What this task involves: Across the listing that follows, work out how many lines carry the string "computer". Provide that number and nothing else.
------------------------------------------------------------------------
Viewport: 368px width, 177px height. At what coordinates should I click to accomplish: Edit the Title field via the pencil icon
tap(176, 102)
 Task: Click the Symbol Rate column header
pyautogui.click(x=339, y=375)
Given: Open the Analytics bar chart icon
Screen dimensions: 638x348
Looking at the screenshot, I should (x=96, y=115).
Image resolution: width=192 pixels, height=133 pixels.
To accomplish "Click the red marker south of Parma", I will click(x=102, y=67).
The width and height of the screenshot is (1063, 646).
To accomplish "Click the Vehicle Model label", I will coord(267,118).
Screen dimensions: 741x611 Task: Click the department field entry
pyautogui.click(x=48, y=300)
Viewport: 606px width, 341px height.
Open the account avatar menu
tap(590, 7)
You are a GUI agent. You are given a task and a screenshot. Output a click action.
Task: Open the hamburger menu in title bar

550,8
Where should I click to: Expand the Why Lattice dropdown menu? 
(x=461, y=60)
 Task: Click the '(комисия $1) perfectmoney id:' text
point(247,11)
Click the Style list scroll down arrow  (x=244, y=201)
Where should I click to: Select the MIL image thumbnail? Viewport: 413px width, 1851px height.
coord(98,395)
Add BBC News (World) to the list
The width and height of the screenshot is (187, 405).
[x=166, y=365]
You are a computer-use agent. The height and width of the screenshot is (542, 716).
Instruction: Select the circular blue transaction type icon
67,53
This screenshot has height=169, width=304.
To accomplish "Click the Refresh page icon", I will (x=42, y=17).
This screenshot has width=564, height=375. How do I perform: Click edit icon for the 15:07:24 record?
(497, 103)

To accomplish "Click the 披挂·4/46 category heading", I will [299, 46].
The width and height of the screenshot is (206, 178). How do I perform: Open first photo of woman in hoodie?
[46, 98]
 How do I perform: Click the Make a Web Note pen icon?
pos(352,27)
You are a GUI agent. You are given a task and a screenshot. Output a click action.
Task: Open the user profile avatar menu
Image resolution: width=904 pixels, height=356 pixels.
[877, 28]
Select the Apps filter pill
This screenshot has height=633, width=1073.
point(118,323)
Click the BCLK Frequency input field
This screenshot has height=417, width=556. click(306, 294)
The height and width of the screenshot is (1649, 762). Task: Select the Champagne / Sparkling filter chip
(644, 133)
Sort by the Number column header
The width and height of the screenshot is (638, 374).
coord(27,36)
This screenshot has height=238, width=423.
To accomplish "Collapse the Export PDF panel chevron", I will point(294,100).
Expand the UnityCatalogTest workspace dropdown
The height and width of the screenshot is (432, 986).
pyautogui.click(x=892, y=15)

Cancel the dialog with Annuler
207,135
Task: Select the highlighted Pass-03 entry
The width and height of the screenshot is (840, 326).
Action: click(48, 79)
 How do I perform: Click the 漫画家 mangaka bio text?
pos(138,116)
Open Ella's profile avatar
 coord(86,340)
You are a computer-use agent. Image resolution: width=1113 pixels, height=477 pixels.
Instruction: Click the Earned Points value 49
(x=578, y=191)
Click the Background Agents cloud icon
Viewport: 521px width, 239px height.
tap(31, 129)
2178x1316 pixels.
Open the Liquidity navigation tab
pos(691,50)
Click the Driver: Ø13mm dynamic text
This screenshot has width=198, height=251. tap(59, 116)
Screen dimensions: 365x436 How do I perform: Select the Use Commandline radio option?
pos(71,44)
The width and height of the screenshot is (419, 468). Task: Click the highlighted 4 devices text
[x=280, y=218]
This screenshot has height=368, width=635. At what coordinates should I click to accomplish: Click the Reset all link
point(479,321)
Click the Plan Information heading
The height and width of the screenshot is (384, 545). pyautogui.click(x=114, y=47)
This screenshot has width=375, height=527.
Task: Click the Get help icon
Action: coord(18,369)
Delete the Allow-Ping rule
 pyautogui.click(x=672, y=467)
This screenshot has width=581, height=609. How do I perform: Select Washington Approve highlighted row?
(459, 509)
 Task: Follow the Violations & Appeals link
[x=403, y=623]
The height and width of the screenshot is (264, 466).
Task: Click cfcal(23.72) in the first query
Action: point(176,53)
------------------------------------------------------------------------
Exercise output: 2